Le corps mental

par | 12 Oct 2020 | Non classé | 0 commentaires

Il semble au quotidien omniprésent et omnipotent. « Je pense donc je suis » mais est-ce raisonnable de nous identifier à lui de cette manière ?

Si je suis mes pensées, qui suis-je quand je ne pense pas ? Quel est mon degré réel de proximité avec mon mental ?

Je vous propose une petite expérience : asseyez-vous et fermez les yeux et dites-moi si vous connaissez les prochaines pensées qui traverseront votre esprit dans les prochaines trente secondes ?

Avez-vous eu le sentiment de pouvoir observer vos pensées ? mais qu’il vous était aussi impossible de les prévoir ?

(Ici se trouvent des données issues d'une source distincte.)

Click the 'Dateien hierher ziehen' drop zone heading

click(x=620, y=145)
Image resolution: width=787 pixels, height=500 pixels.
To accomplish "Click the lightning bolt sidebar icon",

Dans « Le pouvoir du moment présent » Eckhart Tolle prolonge cette réflexion :

« Presque tout le monde entend en permanence une ou plusieurs voix dans sa tête (…) il s’agit du phénomène involontaire de la pensée. La voix passe des commentaires, fait des spéculations, émet des jugements, compare, se plaint, aime, n’aime pas, et ainsi de suite. Lorsque vous écoutez cette voix, faites-le objectivement, c’est-à-dire sans juger. Vous prendrez bientôt conscience qu’il y a la voix et qu’il y a quelqu’un qui l’écoute et qui l’observe. Ainsi, quand vous observez une pensée, vous êtes non seulement conscient de celle-ci, mais aussi de vous-même en tant que témoin de la pensée. » 

Ceci nous invite à nous désidentifier du mental, mais alors qu’est-il au juste ?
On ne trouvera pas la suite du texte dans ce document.